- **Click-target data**

•••

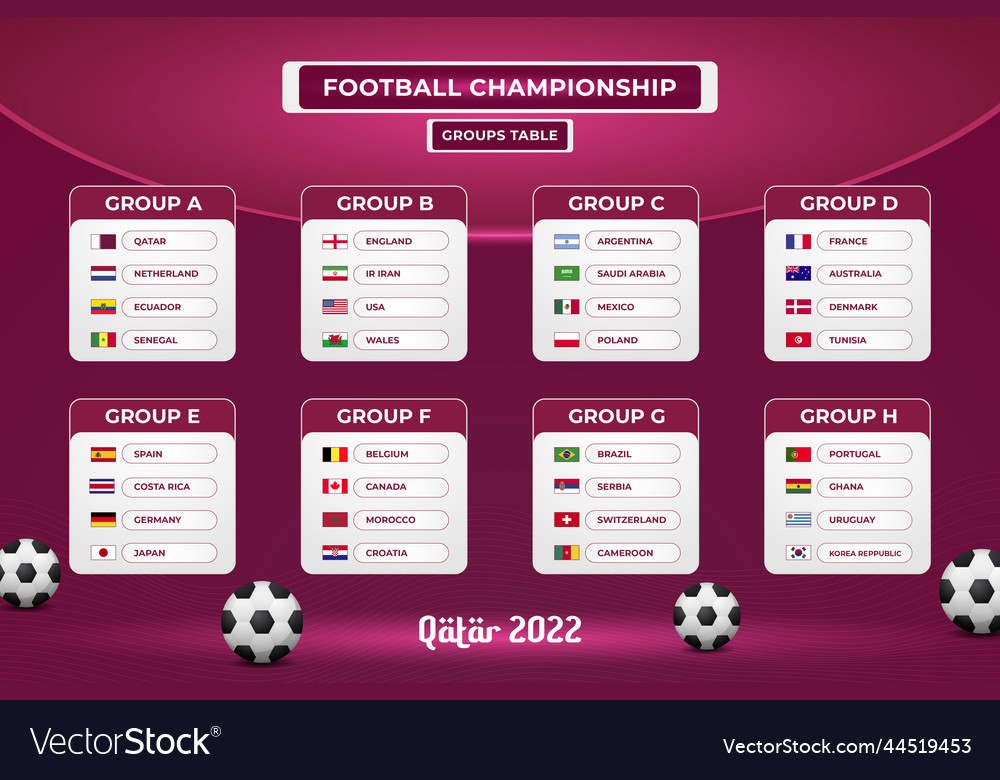This screenshot has width=1000, height=780.
Task: Select the Wales dragon flag
Action: pos(335,340)
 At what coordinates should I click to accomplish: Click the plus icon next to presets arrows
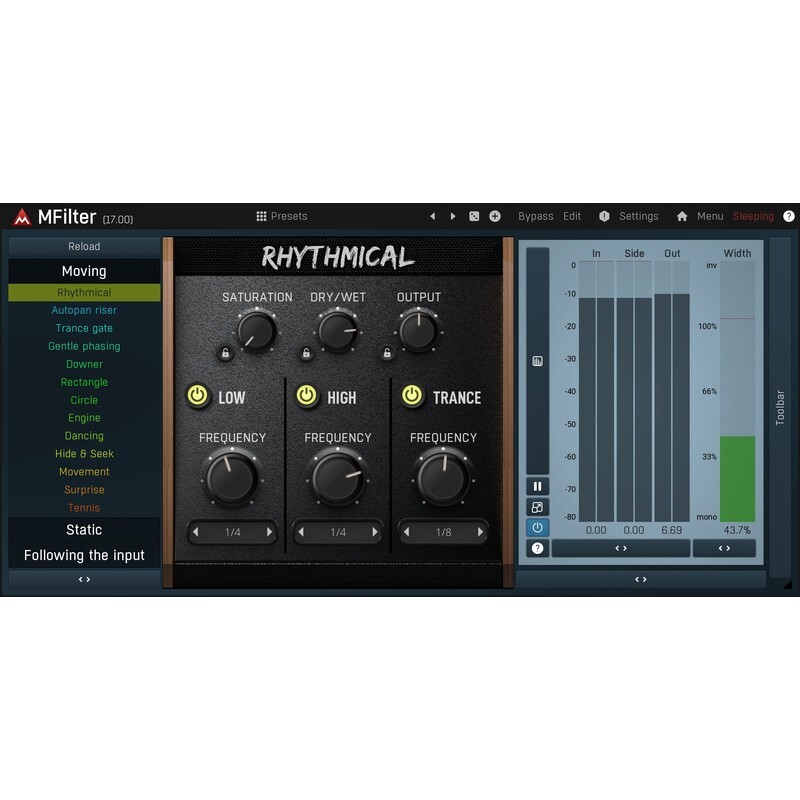click(x=495, y=216)
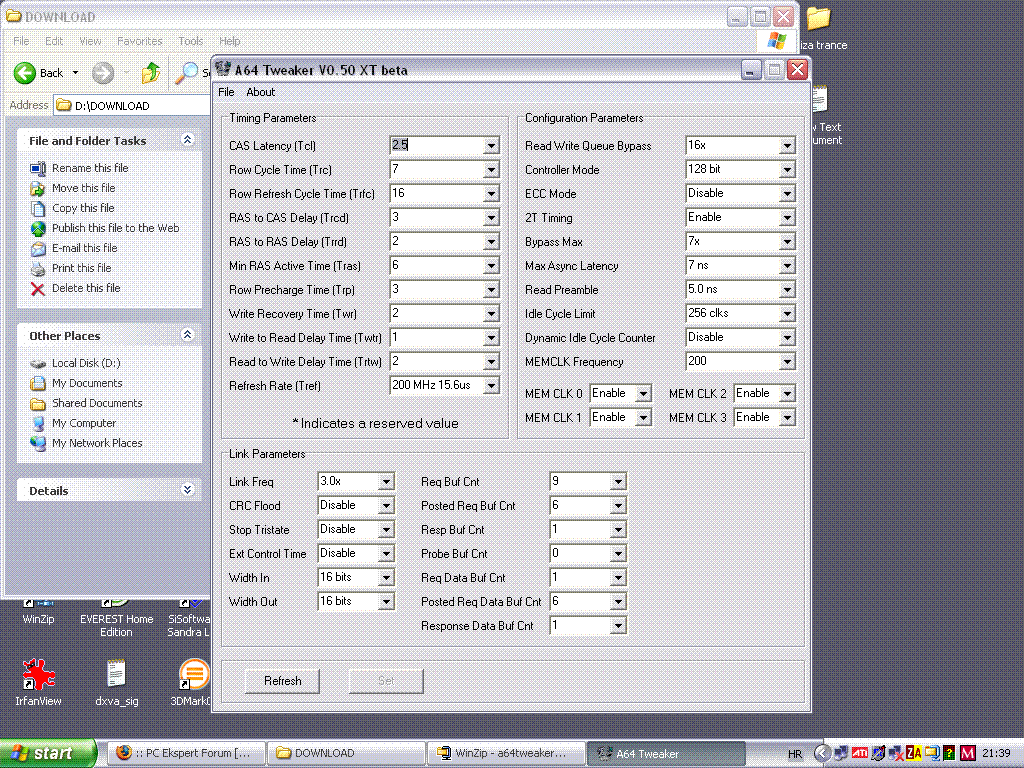Image resolution: width=1024 pixels, height=768 pixels.
Task: Open the IrfanView desktop shortcut
Action: [38, 676]
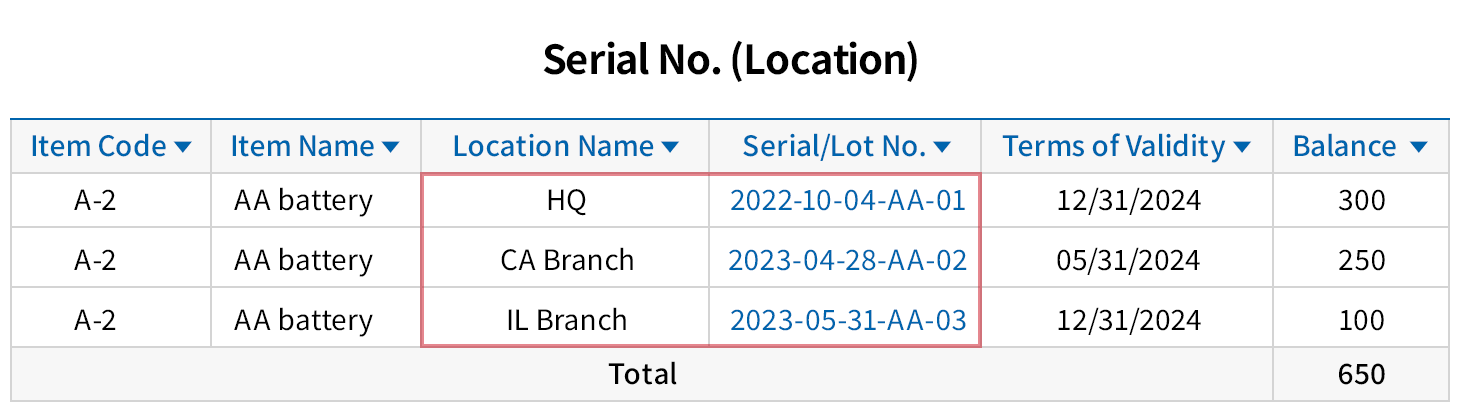Click the Balance value 100
The width and height of the screenshot is (1460, 412).
pyautogui.click(x=1360, y=321)
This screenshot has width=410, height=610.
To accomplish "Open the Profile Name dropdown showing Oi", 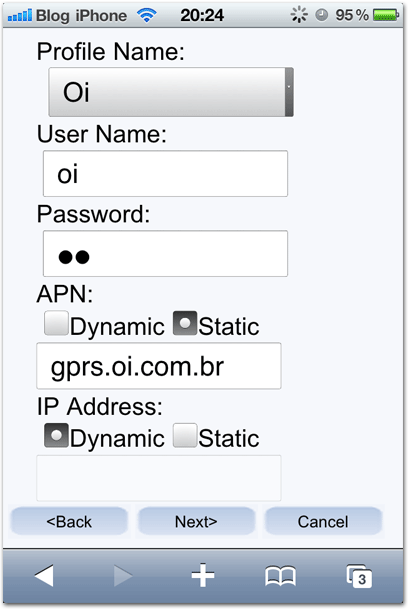I will pos(171,92).
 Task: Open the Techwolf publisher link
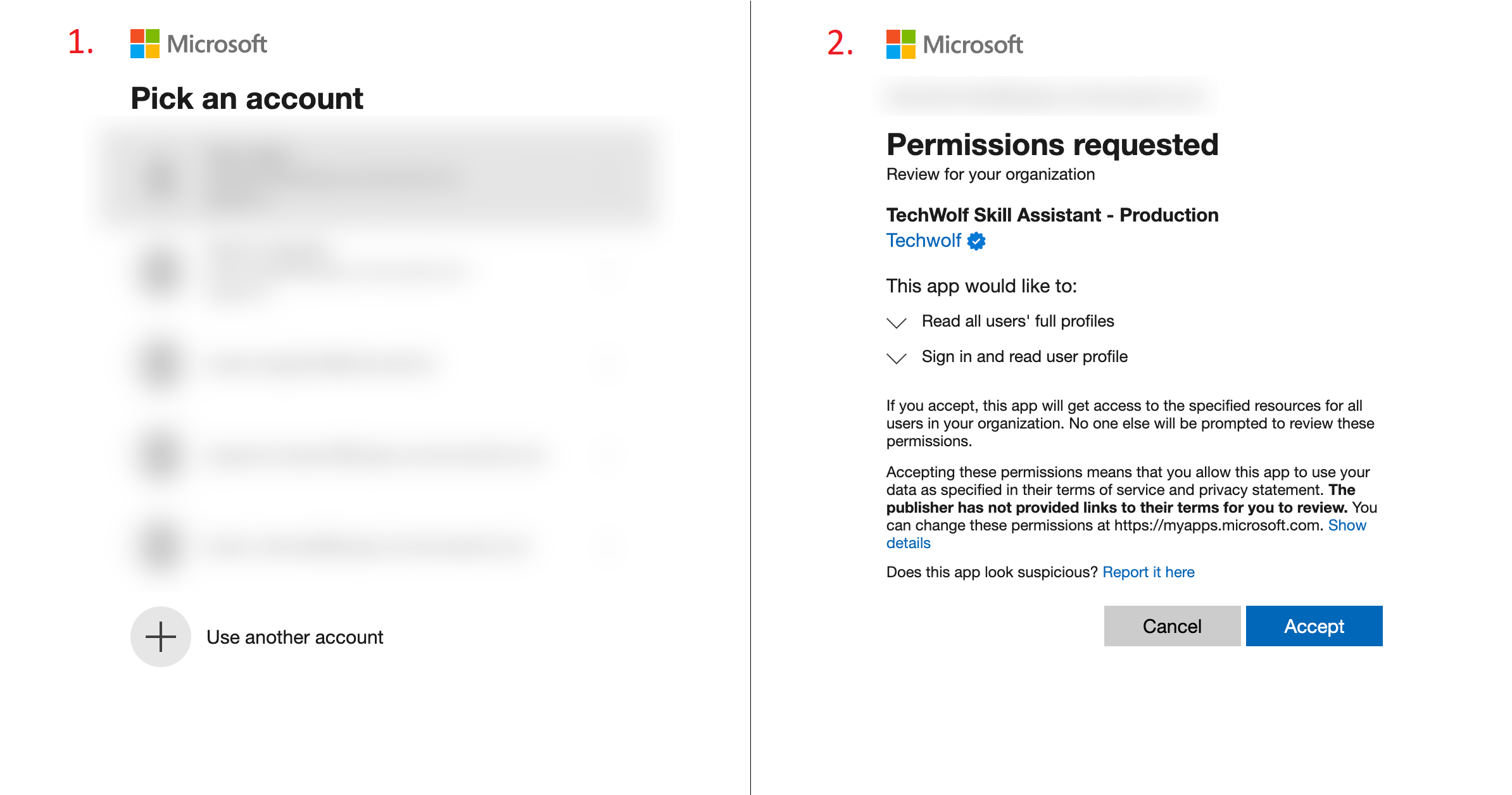(x=923, y=241)
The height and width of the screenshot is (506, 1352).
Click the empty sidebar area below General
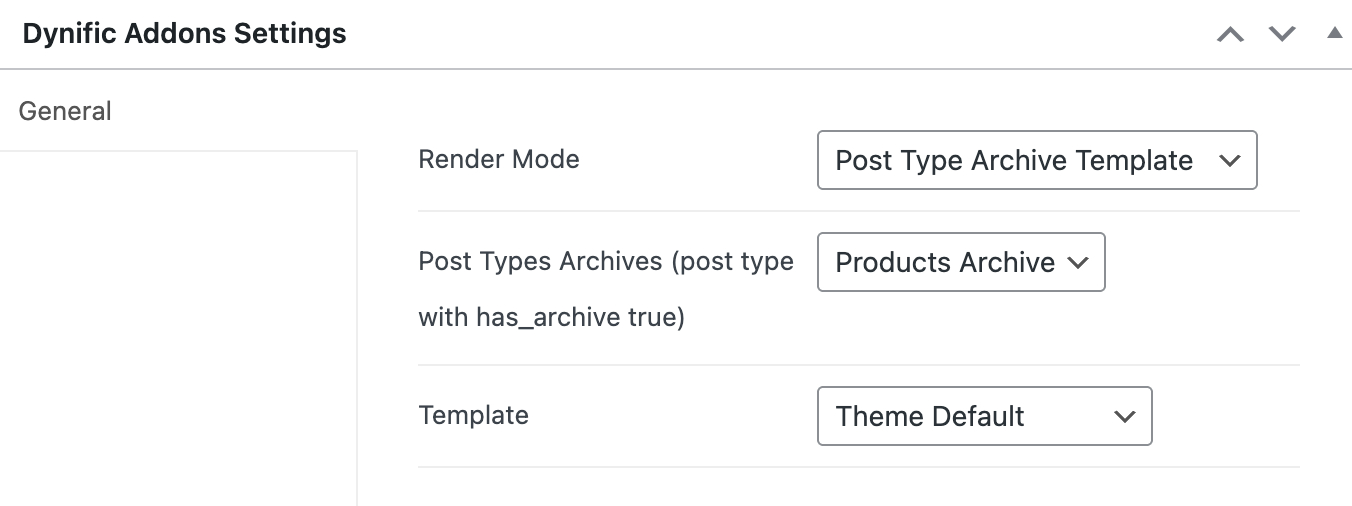pos(178,320)
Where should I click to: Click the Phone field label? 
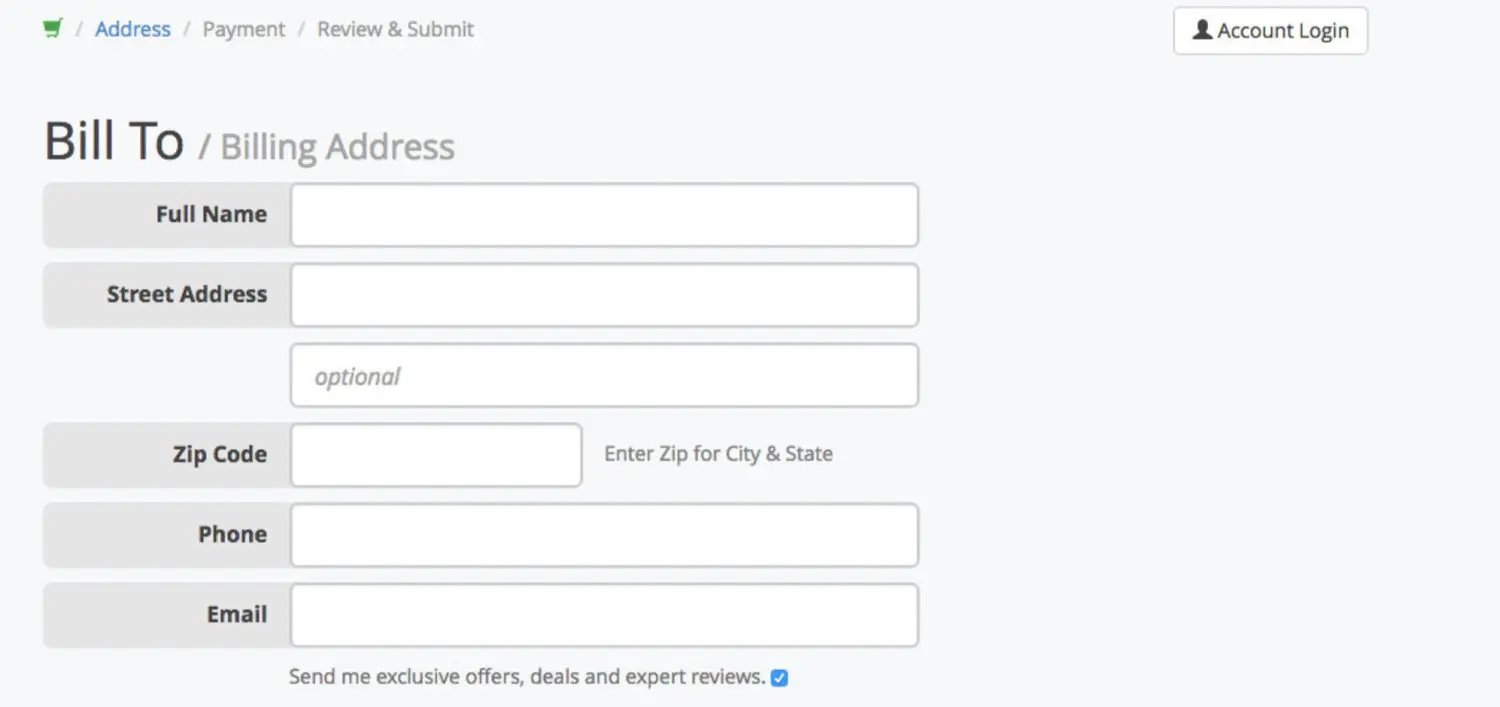click(x=232, y=534)
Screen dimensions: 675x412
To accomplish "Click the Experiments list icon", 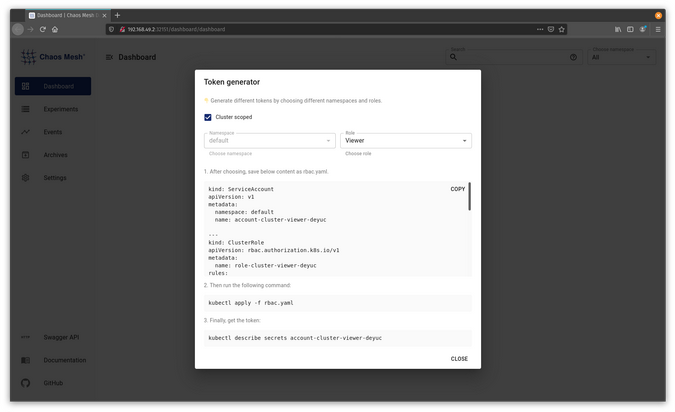I will pos(25,109).
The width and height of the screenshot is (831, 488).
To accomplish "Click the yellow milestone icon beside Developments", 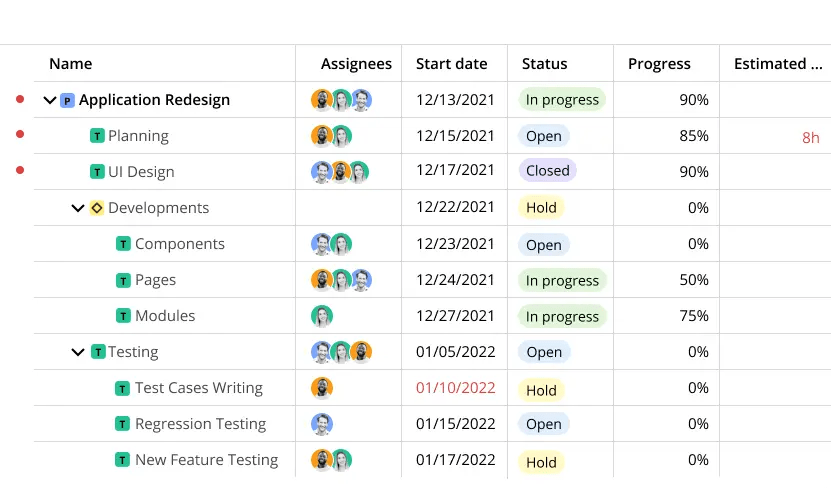I will click(x=97, y=208).
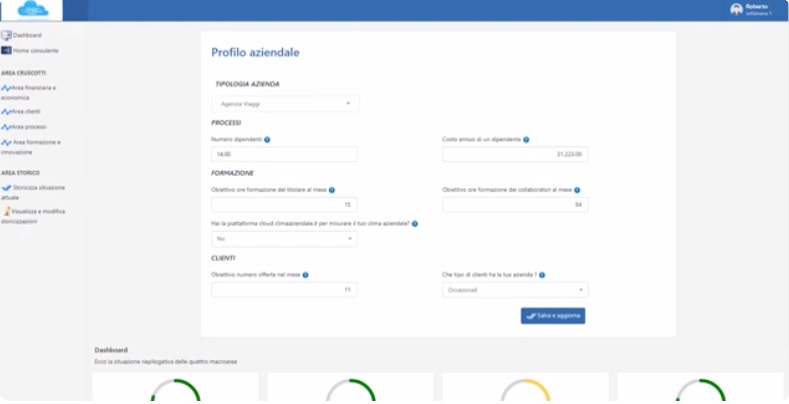Expand the clima aziendale platform dropdown set to No
Image resolution: width=789 pixels, height=404 pixels.
click(284, 239)
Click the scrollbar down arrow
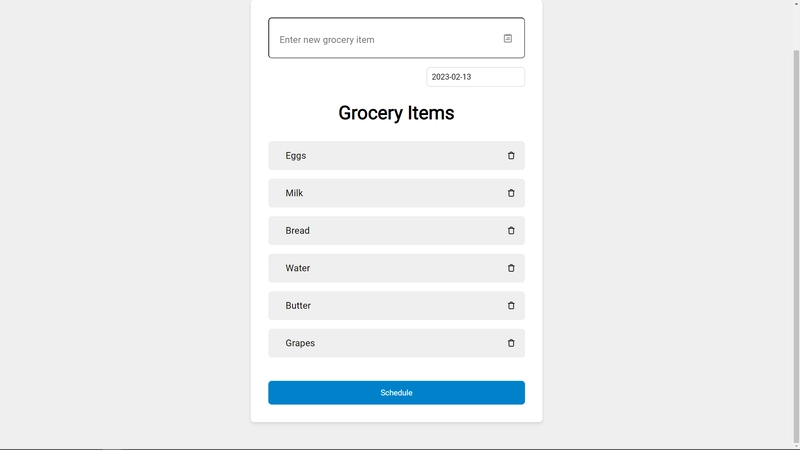 tap(796, 446)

•••

- **Objective**
Write out the stretch of material from the line containing "Task: Open the Techwolf publisher link" through the line containing "click(x=232, y=534)", requests included, and shift every coordinate in the answers by -147. Leave the pictures out.

- **Answer to this task**
 Task: Open the Techwolf publisher link
(x=776, y=94)
The height and width of the screenshot is (506, 1352).
Click the empty sidebar area below General
pos(31,173)
Where should I click to: Click the Phone field label? 
click(x=85, y=387)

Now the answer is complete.